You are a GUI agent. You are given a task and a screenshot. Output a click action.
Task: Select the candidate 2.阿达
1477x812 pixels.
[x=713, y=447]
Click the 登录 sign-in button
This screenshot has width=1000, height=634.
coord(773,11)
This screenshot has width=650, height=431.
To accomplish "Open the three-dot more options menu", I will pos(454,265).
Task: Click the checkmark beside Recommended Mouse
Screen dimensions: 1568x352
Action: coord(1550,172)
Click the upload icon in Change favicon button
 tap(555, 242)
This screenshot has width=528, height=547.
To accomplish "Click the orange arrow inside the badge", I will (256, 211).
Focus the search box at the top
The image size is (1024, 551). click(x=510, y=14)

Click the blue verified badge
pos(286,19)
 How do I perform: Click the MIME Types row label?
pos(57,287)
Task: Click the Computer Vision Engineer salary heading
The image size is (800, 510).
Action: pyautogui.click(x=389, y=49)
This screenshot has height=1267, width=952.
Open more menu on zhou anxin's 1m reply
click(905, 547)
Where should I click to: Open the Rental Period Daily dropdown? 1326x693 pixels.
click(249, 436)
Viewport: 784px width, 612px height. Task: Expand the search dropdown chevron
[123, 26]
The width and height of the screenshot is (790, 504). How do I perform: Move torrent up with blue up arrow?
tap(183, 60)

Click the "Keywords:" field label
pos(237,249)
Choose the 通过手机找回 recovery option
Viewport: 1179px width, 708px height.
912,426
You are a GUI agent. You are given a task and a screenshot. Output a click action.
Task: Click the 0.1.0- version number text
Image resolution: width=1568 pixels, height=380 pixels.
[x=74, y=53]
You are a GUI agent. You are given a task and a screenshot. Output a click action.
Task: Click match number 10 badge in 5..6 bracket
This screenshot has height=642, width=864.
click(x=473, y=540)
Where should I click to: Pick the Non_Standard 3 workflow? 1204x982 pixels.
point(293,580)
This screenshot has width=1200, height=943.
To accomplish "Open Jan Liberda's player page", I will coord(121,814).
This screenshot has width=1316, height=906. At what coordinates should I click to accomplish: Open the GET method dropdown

------------------------------------------------------------------------

## WHAT YOU SHOULD DO
Reproduce exactly the entries above, limited to the lines from the one with "1477x812 pixels." through the one with "Task: Click the checkmark", both included.

## EXERCISE RESULT
1477x812 pixels.
[x=713, y=447]
Click the 登录 sign-in button
This screenshot has width=1000, height=634.
coord(773,11)
This screenshot has width=650, height=431.
To accomplish "Open the three-dot more options menu", I will pos(454,265).
Task: Click the checkmark beside Recommended Mouse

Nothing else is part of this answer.